Well, I forgot about this post. This past September was our County Fair, and my boys got to wear their jeans, plaid button down shirts, cowboy boots, and their belt buckles we got on vacation in South Dakota this past summer. I guess the judge liked them because they were the only 2 meat goat showman with all the dairy. They got 1st and 3rd. Very Exciting!


----------



## Trickyroo

Now I have only shown my horse , so livestock shows are new to me but I would think you would want to show pride in your animal and dress respectfully. Just my :2cents:


----------



## Tayet

At my county fair everyone usually wears a button down shirt (plaid, mostly), jeans, boots and belts.


----------



## HoosierShadow

Congrats on their placings! They must have been thrilled 

Most of the kids I've seen at the county fairs here wear plaid/jeans/boots/belt buckles - western type apparel. Some wear polo's.
My kids each had a polo and a button down plaid that they alternated between.
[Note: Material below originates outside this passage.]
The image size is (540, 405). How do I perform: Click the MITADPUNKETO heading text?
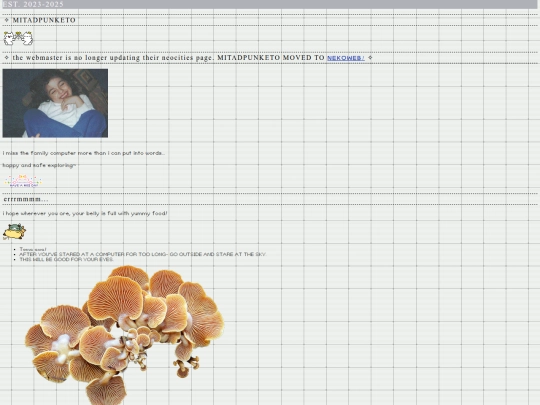point(44,20)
This year I think we're going to order 4-H polo's for our county 4-H. The 4-H leader, myself and a couple of other parents were talking about it before Christmas. If so, that's something that the kids can wear with pride, and is more respectable looking than t-shirts.
BUT, I don't want dark colors, since it's summer and hot, so that is something we need to discuss more.
I know one county the kids all wore their shirts - black - in 100 degree temps with high humidity...they were roasting!


----------



## llazykllamas

do kelly (4-H) green!


----------